I hear good things about Proxmox, but have stayed away from it because the major appliances that I need to run are not supported on that hypervisor platform. This is also why I no longer spend any time working with VirtualBox (which is a Type II Hypervisor and not Type I like the others) – the systems I need to run either flat-out don’t work or aren’t supported. I’d love to see Proxmox get more visibility so that it IS a supported platform in the future.
Actually.. if you are using vmware appliances, you can extract the VMDK from the OVA, its just a tar archive, proxmox can natively run VMDK files, make a new guest, then delete its drive on the cli and rename the vmdk you downloaded, you can then use the proxmox gui to move/convert it to a native format such as zvol or qcow2 for better performance/features….. but a LOT of LXC appliances are also found from varying sources: https://pve.proxmox.com/wiki/Linux_Container or turnkeylinux.org or https://us.images.linuxcontainers.org You can have a samba server online in under 5 minutes, or LAMP, or SugarCRM, etc. This product is over 10 years old, so it is mature and enterprise grade, with tons of time saving functionality, 95% of it can be managed from its simple webgui.
All very true…
However…
Many commercial virtual appliances are built for SPECIFIC hypervisors and leverage drivers for how those hypervisors present the underlying devices. When you move to a different architecture, you need different drivers. And those are not available for download and installing them on the commercial appliances would void their ability to be supported.
Additionally, when you’re dealing with an OVA/OVF, you’re normally already working with a portable format for the appliance to be deployed onto “whatever” underlying system supports those modes.
As I mentioned earlier, it’s about whether the appliances WORK and are SUPPORTED, not whether I can get them loaded onto the system.
Hey would you mind letting me know which web host you’re using?

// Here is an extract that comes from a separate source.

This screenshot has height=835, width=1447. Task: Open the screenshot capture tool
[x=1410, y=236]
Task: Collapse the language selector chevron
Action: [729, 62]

I’ve loaded your blog in 3 completely different web browsers and I must say this
blog loads a lot faster then most. Can you suggest a good hosting provider
at a fair price? Thanks, I appreciate it!
Hi, Normand. Ironically the next blog post I’m working on is about WordPress performance so subscribe to my list or keep your eye out for it. To give a quick answer, the server this blog is running on is DigitalOcean‘s $15 2-core 2GB-memory droplet running behind CloudFlare. This requires administrating the server yourself, so if you don’t want to DIY, for a high performance host at a reasonable price CloudWays has managed hosting with the best performance per dollar I’ve come across. That said there’s a lot more to performance than the host but I’ll save that for later.